Nicaraguan academic, diplomat and politician

Arturo José Cruz Sequeira (born 1953), also known as Arturo Cruz Jr., is a Nicaraguan Contra, diplomat and professor. The son of Nicaraguan politician Arturo Cruz, he became involved in the exile politics of the Contra rebels opposing the Sandinista (FSLN) government in the 1980s, and later served as the Ambassador of Nicaragua to the United States for two years from 2007 to 2009. Prior to his ambassadorship, Cruz was a tenured professor at Instituto Centroamericano de Administración de Empresas Business School in Managua, Nicaragua, and a visiting professor at the Advanced School of Economics and Business in San Salvador, El Salvador. Cruz was a pre-candidate for president in the 2021 Nicaraguan general election. On June 5, 2021, he was arrested by the government of Daniel Ortega.

==Family and education==
Cruz Jr. is the child of Arturo José Cruz Porras and Consuelo Sequeira Ximénez, the firstborn of seven children. He is the cousin, on his father's side, of Sandinista commandante Luis Carrión Cruz.

Cruz Jr. is a graduate of American University in Washington, D.C., has a master's degree in international relations from the Paul H. Nitze School of Advanced International Studies at Johns Hopkins University, and in the early 1990s he obtained a Doctorate in Modern History from the University of Oxford.

==Career and politics==
As an idealistic youth, Cruz supported the Sandinistas, only to become disillusioned after they took power. In 1982 he turned to the charismatic Edén Pastora, the former Sandinista commander starting up the rebel Democratic Revolutionary Alliance, only to become disenchanted with him as well. Cruz then became involved in 1985 with the United Nicaraguan Opposition (UNO), the rebel umbrella group which his father had joined. Trips to Lieutenant Colonel Oliver North's office at the United States National Security Council brought him into contact with North's secretary, Fawn Hall, with whom he had a well-publicized relationship. After his father's resignation from UNO in March 1987, he attached himself to Aristides Sánchez. Eventually, Cruz left Contra politics, recounting his experience in Memoirs of a Counterrevolutionary (Doubleday, 1989). In a 1989 review for Los Angeles Times, Art Seidenbaum wrote that the book depicted Cruz as "almost Holden Caulfield in Nicaragua, looking for the unphony cause and the dedicated leader in a thicket of intrigue, scandal, bloodshed, family grudges and fierce egos."

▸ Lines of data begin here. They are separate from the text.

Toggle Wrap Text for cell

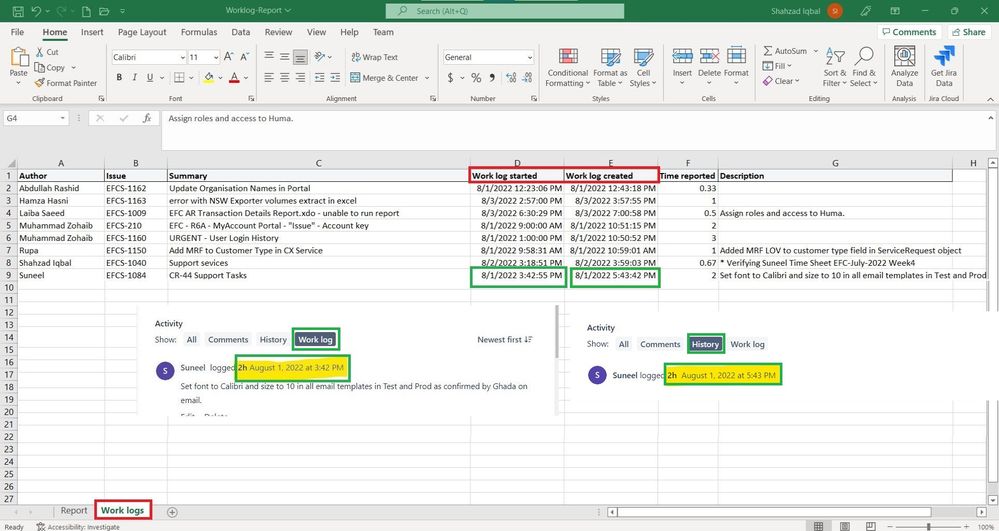pos(373,57)
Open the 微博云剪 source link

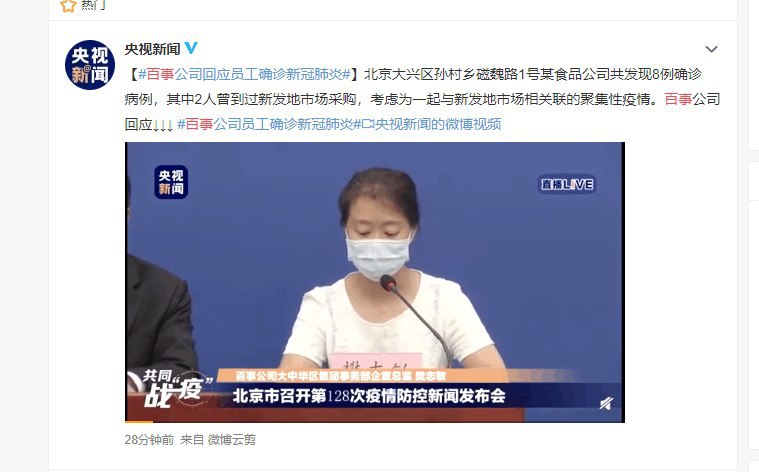point(231,440)
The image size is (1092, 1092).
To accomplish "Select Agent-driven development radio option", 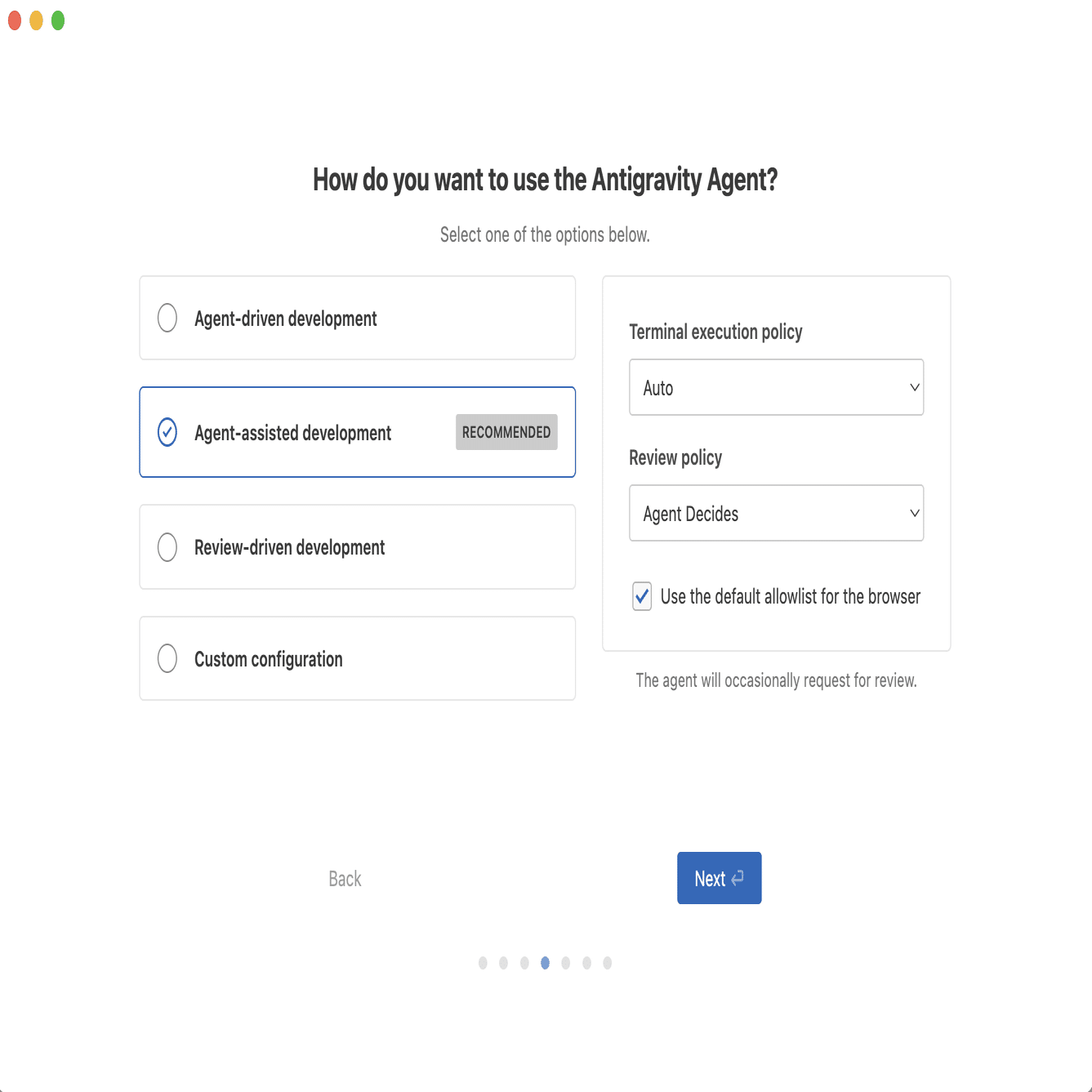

On February 27, 2007, he presented his credentials as Nicaragua's Ambassador to the United States, appointed by recently elected President Daniel Ortega. He resigned his post in March 2009 and returned to his teaching position at INCAE.

A former Bradley Fellow at the Hudson Institute in Washington, D.C., Cruz’s academic focus has been the analysis of social, economic, and political trends in Latin America. His book Nicaragua’s Conservative Republic 1853–1893 was published by Palgrave Press and Saint Antony’s College in 2002. In 2003, the work was translated and published in Spanish by the Coleccion Cultural de Centro America. He is also the co-author of Varieties of Liberalism in Central America: Nation-States as Works in Progress (University of Texas Press, 2007) with Forrest Colburn. His writings and articles on Latin America and the foreign policy of the United States have also appeared in such publications as the New Republic, Commentary, New York Times, Washington Post, Los Angeles Times, and SAIS Review.

Cruz is one of the opposition pre-candidates for president in the 2021 Nicaraguan general election, enrolled with the Alliance of Citizens for Liberty (ACxL) party, which by the end of May 2021 was the only remaining opposition party with legal standing to field a candidate in the November general election. On 5 June 2021, the Ortega administration arrested Cruz. He is being detained for allegations he “attacked Nicaraguan society and the rights of the people” in violation of Law 1055, enacted in December 2021, the “law for the defense of the rights of the people to independence, sovereignty, and self-determination for peace”, called the “Guillotine Law” by critics. Cruz is the second candidate to be arrested, following the June 2 arrest of Cristiana Chamorro Barrios.